Configuring profiles

  1. Go to Security Profiles > SSL/SSH Inspection. This will open to one of the existing profiles. Your FortiGate unit has two pre-configured SSL/SSH Inspection profiles that cannot be edited: certificate-inspection and deep-inspection. You must clone and edit the pre-configured profiles or create a new profile to exempt any additional sites or FortiGuard categories. The links for the actions are located in the upper right hand corner of the window.
    • To view a list of the existing profiles select the List icon (a page) at the far right.
    • To clone an existing profile, select the Clone icon (one page behind another), second from the right
    • To create a new profile, select the Create New icon ("+ "symbol), third from the right.
    • To view or edit an existing profile, choose it from the dropdown menu field.
  2. Name Field: Give the profile an easily identifiable name that references its intent.
  3. Comments Field: Enter any additional information that might be needed by administrators, as a reminder of the profile's purpose and scope.
  4. SSL Inspection Options:
    1. Enable SSL Inspection of:
      • Multiple Clients Connecting to Multiple Servers - Use this option for generic policies where the destination is unknown.
      • Protecting SSL Server - Use this option when setting up a profile customized for a specific SSL server with a specific certificate.
    2. Inspection Method The options here are:
      • SSL Certificate Inspection - only inspects the certificate, not the contents of the traffic.
      • Full SSL Inspection - inspects all of the traffic.
    3. CA Certificate Use the drop down menu to choose which one of the installed certificates to use for the inspection of the packets or click on Download Certificate.
    4. Untrusted SSL Certificates Select an action for untrusted SSL certificates.
    5. Protocol Port Mapping / Inspect All Ports Enable the ability to inspect all ports by checking the box. If the feature is not enabled, specify in the field next to the listed protocols, the port through which that protocols traffic will be inspected. Traffic of that protocol going through any other port will not be inspected.

    note icon

    If you select Inspect All Ports, then only the IPS engine is used for inspection.

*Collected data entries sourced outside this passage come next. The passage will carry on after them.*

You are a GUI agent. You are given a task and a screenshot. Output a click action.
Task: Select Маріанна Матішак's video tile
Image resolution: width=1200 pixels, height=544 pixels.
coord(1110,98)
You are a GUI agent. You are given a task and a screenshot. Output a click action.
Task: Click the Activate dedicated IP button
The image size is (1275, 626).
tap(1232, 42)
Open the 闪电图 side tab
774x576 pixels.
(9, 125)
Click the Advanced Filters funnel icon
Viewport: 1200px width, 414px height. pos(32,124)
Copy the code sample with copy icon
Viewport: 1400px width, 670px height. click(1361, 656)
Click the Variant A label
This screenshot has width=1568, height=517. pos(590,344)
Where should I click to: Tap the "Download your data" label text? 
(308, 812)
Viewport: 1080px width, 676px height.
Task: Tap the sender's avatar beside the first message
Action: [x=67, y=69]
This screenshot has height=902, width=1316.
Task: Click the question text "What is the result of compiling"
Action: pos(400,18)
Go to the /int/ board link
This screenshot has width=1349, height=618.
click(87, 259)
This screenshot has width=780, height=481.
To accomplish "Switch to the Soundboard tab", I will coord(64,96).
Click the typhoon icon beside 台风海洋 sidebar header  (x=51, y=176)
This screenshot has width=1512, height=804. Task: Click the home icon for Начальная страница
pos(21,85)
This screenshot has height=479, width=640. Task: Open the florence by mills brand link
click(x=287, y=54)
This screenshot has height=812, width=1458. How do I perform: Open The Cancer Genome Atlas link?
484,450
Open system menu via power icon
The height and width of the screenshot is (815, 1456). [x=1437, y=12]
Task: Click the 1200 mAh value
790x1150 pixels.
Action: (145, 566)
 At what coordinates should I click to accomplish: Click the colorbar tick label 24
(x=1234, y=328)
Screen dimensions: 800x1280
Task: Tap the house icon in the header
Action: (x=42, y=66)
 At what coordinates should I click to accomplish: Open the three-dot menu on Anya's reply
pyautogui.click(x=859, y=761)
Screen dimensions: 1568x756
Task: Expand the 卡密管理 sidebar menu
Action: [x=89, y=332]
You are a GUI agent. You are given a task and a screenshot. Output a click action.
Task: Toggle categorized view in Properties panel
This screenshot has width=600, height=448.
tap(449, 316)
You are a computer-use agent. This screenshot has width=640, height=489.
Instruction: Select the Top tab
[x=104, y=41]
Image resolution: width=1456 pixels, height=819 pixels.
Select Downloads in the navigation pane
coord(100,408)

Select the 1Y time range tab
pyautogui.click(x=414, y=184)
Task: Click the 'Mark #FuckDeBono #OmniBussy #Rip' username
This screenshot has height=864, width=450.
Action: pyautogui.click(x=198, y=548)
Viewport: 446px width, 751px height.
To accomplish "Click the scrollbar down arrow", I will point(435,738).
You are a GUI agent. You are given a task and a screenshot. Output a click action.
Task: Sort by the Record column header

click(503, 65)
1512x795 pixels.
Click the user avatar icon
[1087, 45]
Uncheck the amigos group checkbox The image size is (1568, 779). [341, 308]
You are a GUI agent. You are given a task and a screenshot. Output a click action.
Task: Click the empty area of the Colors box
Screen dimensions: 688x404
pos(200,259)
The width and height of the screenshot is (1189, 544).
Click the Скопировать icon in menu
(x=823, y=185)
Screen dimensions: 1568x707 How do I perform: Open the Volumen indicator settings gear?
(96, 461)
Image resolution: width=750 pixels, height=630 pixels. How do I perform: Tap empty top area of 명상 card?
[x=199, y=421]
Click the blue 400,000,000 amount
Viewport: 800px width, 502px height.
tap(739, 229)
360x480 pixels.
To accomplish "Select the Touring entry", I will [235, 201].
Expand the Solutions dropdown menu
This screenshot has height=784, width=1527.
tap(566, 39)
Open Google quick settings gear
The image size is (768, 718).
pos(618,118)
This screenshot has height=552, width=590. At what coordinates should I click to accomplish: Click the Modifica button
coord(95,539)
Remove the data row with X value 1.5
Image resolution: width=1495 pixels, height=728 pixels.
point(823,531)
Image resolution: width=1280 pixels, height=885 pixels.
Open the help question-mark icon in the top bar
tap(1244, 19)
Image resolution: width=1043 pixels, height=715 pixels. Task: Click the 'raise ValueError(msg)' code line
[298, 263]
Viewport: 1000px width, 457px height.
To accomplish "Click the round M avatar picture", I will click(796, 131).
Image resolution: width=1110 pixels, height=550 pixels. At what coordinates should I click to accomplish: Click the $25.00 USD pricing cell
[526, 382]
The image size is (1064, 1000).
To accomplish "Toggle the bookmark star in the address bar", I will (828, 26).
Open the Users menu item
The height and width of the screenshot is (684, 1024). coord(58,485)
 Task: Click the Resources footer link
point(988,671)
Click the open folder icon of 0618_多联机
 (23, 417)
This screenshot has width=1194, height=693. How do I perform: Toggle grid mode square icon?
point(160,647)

  5. Exempt from SSL Inspection: Use the dropdown menus in this section to specify any reputable websites, FortiGuard Web Categories, or addresses will be exempt from SSL inspection.
    • Reputable Websites - Enable this option to exempt any websites identified by FortiGuard as reputable.
    • Web Categories - By default the categories of Finance and Banking, Health and Wellness, and Personal Privacy, have been added as these are one that are most likely to have applications that will require a specific certificate.
    • Addresses - These can be any of the Address objects that have an interface of "Any".
    • Log SSL exemptions - Enable this option to log all SSL exemptions.
  6. SSH Inspection Options:
    1. SSH Deep Scan Toggle to disable or enable the feature
    2. SSH Port The available options are:
      • Any - choosing this option will search all of the traffic regardless of service or TCP/IP port for packets that conform to the SSH protocol
      • Specify - choosing this option will restrict the search for SSH protocol packets to the TCP/IP port number specified in the field. This is not as comprehensive but it is easier on the performance of the firewall.
    3. Protocol Actions
      • Exec - Block, Log or neither. Select using check boxes.
      • Port-Forward - Block, Log or neither. Select using check boxes.
      • SSH-Shell - Block, Log or neither. Select using check boxes.
      • X11-Filter - Block, Log or neither. Select using check boxes.
  7. Common Options:
    1. Allow Invalid SSL Certificates Check the box to enable the passing of traffic with invalid certificate.
    2. Log SSL anomalies Check the box to allow the Logging function to record traffic sessions containing invalid certificates.

    The Full SSL Inspection method is enabled by default when creating a new SSL/SSH Inspection profile. There are situations were this feature can cause issues so be sure that you would like it enabled before applying the inspection profile.